Well, this is the basic application of apply, what if we want to use the apply function on two columns of data. At first, I wouldn't either. I suddenly had this idea that day, because my data was in both columns, and then I wanted to count the nature of the two columns, but I didn't know how to use them, and then I found the answer on stackflow. Here to share with you.

Def double_df (a, b):

Return "{: .03f}" .format (a / b)

Data_apply = data.apply (lambda row:

Double_df (row ['week']

Row ['Brand'])

Axis=1)

Print (data_apply)

0 3.000

1 0.600

2 4.000

3 1.333

4 5.000

5 2.500

6 1.667

7 1.250

8 1.000

9 6.000

10 3.000

11 2.000

12 1.500

13 1.200

Dtype: object

Or this.

Def double_df (rows):

Return "{: .03f}" .format (rows ['week] / rows [' Brand'])

Data_apply = data.apply (double_df, axis=1)

Print (data_apply)

0 3.000

1 0.600

2 4.000

3 1.333

4 5.000

5 2.500

6 1.667

7 1.250

8 1.000

9 6.000

10 3.000

11 2.000

12 1.500

13 1.200

Dtype: object

Similarly, if you want to get all the original data, you'd better make a copy, or you may report an error. If you are interested, you can try it.

4. Delete NaN and spaces in Pandas

There are only two ways to deal with the missing data, one is to delete it directly, and the other is to add some other data, then how does Pandas delete the missing value? Originally, Pandas provided the dropna method, which was solved by a direct method, but sometimes the missing value is not Nan, but spaces or something else. I have encountered it, and then toss and toss about it, always reporting the error of ValueError, but I clearly used dropna, indicating that the data has not been cleaned. OK, the following method is the three methods I have collected to delete missing values on the Internet, which can be used directly.

Def delet_pandas_na (in_df, columns_name, method='one'):

If method = 'one':

Out_df = in_df.copy ()

Out_ DF [columns _ name] =\

In_ DF [columns _ name] .apply (

Lambda x: np.NaN if len (str (x)) < 1 else x)

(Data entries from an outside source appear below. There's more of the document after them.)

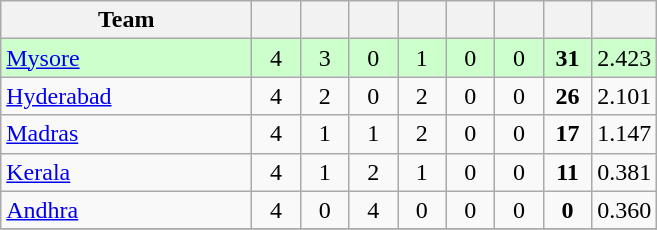
Mysore [126, 58]
Kerala [126, 172]
0.381 [624, 172]
3 [324, 58]
2.101 [624, 96]
2.423 [624, 58]
Hyderabad [126, 96]
17 [568, 134]
1.147 [624, 134]
26 [568, 96]
Team [126, 20]
31 [568, 58]
11 [568, 172]
Andhra [126, 210]
Madras [126, 134]
0.360 [624, 210]
Search for the cell housing the specified text and yield its (x, y) center coordinate. 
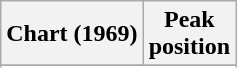
Peakposition (189, 34)
Chart (1969) (72, 34)
Detect which cell encompasses the target text, then output its [X, Y] center coordinate. 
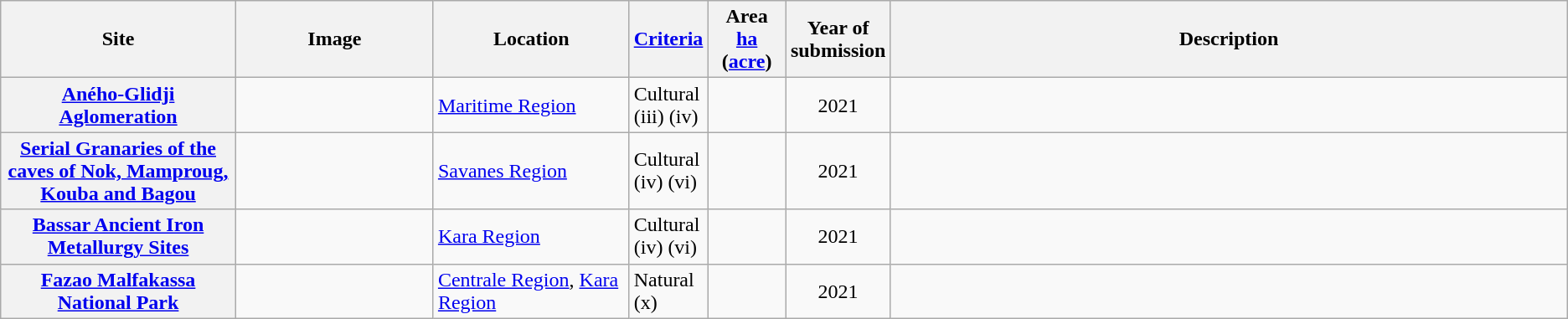
Kara Region [531, 236]
Description [1229, 39]
Fazao Malfakassa National Park [119, 291]
Cultural (iii) (iv) [668, 106]
Year of submission [838, 39]
Serial Granaries of the caves of Nok, Mamproug, Kouba and Bagou [119, 171]
Savanes Region [531, 171]
Criteria [668, 39]
Centrale Region, Kara Region [531, 291]
Image [334, 39]
Aného-Glidji Aglomeration [119, 106]
Maritime Region [531, 106]
Site [119, 39]
Bassar Ancient Iron Metallurgy Sites [119, 236]
Areaha (acre) [747, 39]
Natural (x) [668, 291]
Location [531, 39]
For the text-containing cell, return its midpoint in [x, y] coordinate format. 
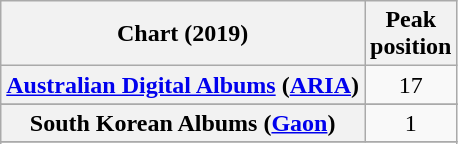
Chart (2019) [183, 34]
17 [411, 85]
1 [411, 123]
Australian Digital Albums (ARIA) [183, 85]
South Korean Albums (Gaon) [183, 123]
Peakposition [411, 34]
Identify which cell holds the provided text, then report its [x, y] central coordinate. 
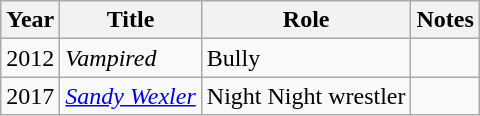
Sandy Wexler [130, 96]
Bully [306, 58]
Role [306, 20]
2017 [30, 96]
2012 [30, 58]
Notes [445, 20]
Title [130, 20]
Night Night wrestler [306, 96]
Year [30, 20]
Vampired [130, 58]
Provide the (X, Y) coordinate of the cell's center where the given text is located.  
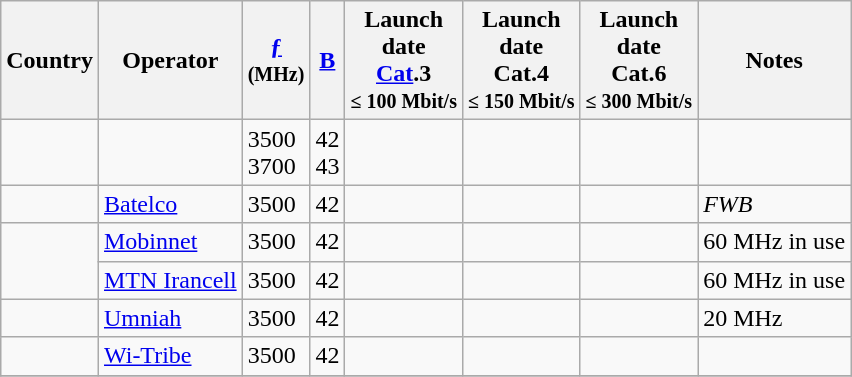
Umniah (170, 318)
Wi-Tribe (170, 356)
MTN Irancell (170, 280)
Operator (170, 60)
Country (50, 60)
ƒ(MHz) (276, 60)
LaunchdateCat.3≤ 100 Mbit/s (404, 60)
LaunchdateCat.6≤ 300 Mbit/s (639, 60)
35003700 (276, 152)
LaunchdateCat.4≤ 150 Mbit/s (521, 60)
Notes (774, 60)
Batelco (170, 204)
20 MHz (774, 318)
Mobinnet (170, 242)
4243 (328, 152)
FWB (774, 204)
B (328, 60)
Identify which cell holds the provided text, then report its (x, y) central coordinate. 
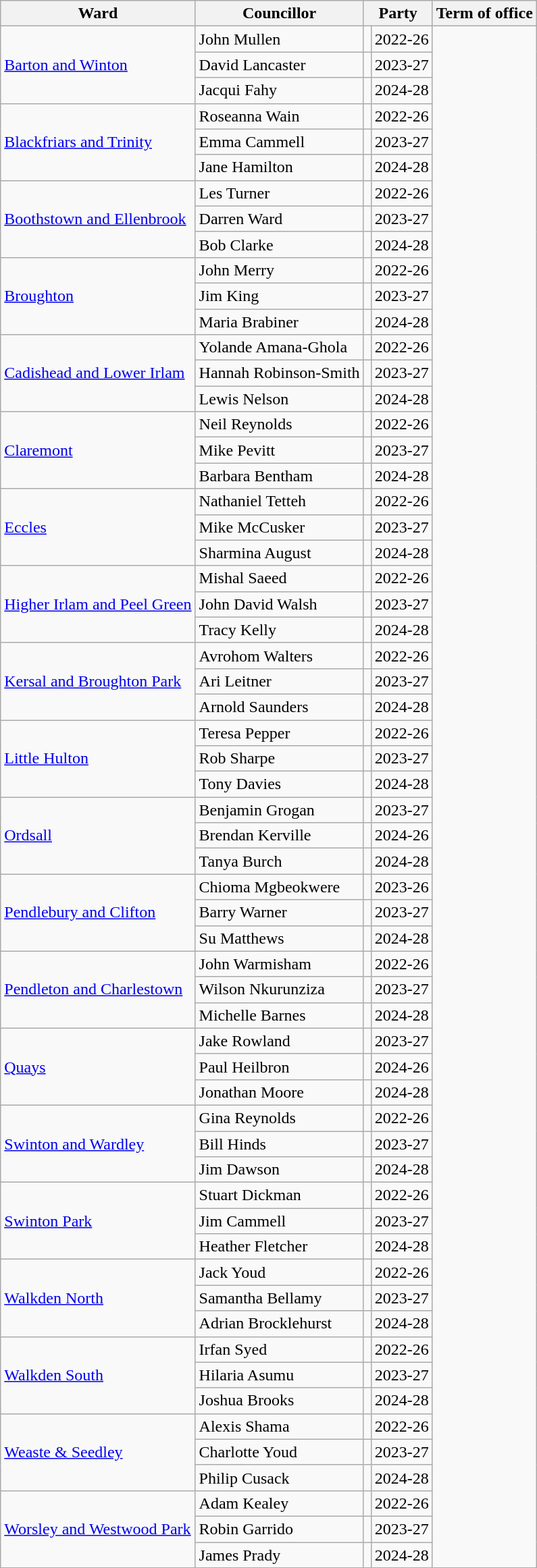
Arnold Saunders (280, 707)
Heather Fletcher (280, 1248)
Les Turner (280, 193)
Teresa Pepper (280, 733)
Mishal Saeed (280, 579)
Term of office (484, 14)
Yolande Amana-Ghola (280, 348)
Ordsall (98, 836)
Swinton Park (98, 1222)
Jim King (280, 296)
Walkden South (98, 1376)
Barry Warner (280, 913)
Blackfriars and Trinity (98, 142)
Tracy Kelly (280, 630)
Barbara Bentham (280, 476)
Philip Cusack (280, 1479)
Wilson Nkurunziza (280, 990)
Kersal and Broughton Park (98, 682)
Jacqui Fahy (280, 91)
Barton and Winton (98, 65)
Darren Ward (280, 219)
Sharmina August (280, 553)
Worsley and Westwood Park (98, 1530)
John Merry (280, 270)
James Prady (280, 1556)
Nathaniel Tetteh (280, 502)
Adrian Brocklehurst (280, 1325)
Boothstown and Ellenbrook (98, 219)
Broughton (98, 296)
Gina Reynolds (280, 1119)
Quays (98, 1067)
Neil Reynolds (280, 425)
Tony Davies (280, 785)
Jack Youd (280, 1273)
Stuart Dickman (280, 1196)
Rob Sharpe (280, 759)
Maria Brabiner (280, 322)
Weaste & Seedley (98, 1453)
Roseanna Wain (280, 116)
David Lancaster (280, 65)
Tanya Burch (280, 862)
Ward (98, 14)
Eccles (98, 528)
Little Hulton (98, 759)
Benjamin Grogan (280, 811)
John David Walsh (280, 605)
Bill Hinds (280, 1145)
Mike Pevitt (280, 451)
Paul Heilbron (280, 1067)
Hilaria Asumu (280, 1376)
Samantha Bellamy (280, 1299)
Avrohom Walters (280, 656)
Swinton and Wardley (98, 1144)
John Mullen (280, 39)
Brendan Kerville (280, 836)
Jonathan Moore (280, 1093)
Claremont (98, 451)
Jim Cammell (280, 1222)
Su Matthews (280, 939)
Irfan Syed (280, 1350)
Alexis Shama (280, 1427)
Pendlebury and Clifton (98, 913)
Jane Hamilton (280, 168)
Adam Kealey (280, 1504)
Joshua Brooks (280, 1402)
Cadishead and Lower Irlam (98, 374)
Charlotte Youd (280, 1453)
Hannah Robinson-Smith (280, 374)
Robin Garrido (280, 1530)
John Warmisham (280, 965)
Emma Cammell (280, 142)
Higher Irlam and Peel Green (98, 605)
2023-26 (401, 888)
Pendleton and Charlestown (98, 990)
Mike McCusker (280, 528)
Councillor (280, 14)
Lewis Nelson (280, 399)
Party (398, 14)
Chioma Mgbeokwere (280, 888)
Bob Clarke (280, 245)
Walkden North (98, 1299)
Ari Leitner (280, 682)
Jim Dawson (280, 1171)
Jake Rowland (280, 1042)
Michelle Barnes (280, 1016)
Extract the [x, y] coordinate from the center of the cell holding the provided text.  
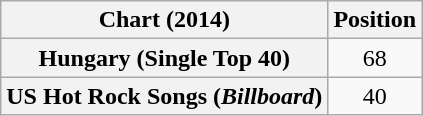
40 [375, 96]
Position [375, 20]
Chart (2014) [164, 20]
68 [375, 58]
US Hot Rock Songs (Billboard) [164, 96]
Hungary (Single Top 40) [164, 58]
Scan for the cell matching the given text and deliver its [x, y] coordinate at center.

Out_df_res = out_ DF [out _ DF [columns _ name] .notnull ()]

Return out_df_res

Elif method = 'two':

Out_df = (in_ DF [columns _ name] .isnull ()) |\

(in_ DF [columns _ name] .apply (

Lambda x: str (x) .isspace ())

Out_df_res = in_df [~ out_df]

Return out_df_res

Else:

In_df.dropna (inplace=True)

Indices_to_keep = ~ in_df.isin ([np.nan

Np.inf

-np.inf]) .any (1)

Return in_ DF [to_keep _ to_keep] .astype (np.float64) after reading the above, do you have any further understanding of what are the better methods in Pandas? If you want to know more knowledge or related content, please follow the industry information channel, thank you for your support.

Welcome to subscribe "Shulou Technology Information " to get latest news, interesting things and hot topics in the IT industry, and controls the hottest and latest Internet news, technology news and IT industry trends.

*The comments in the above article only represent the author's personal views and do not represent the views and positions of this website. If you have more insights, please feel free to contribute and share.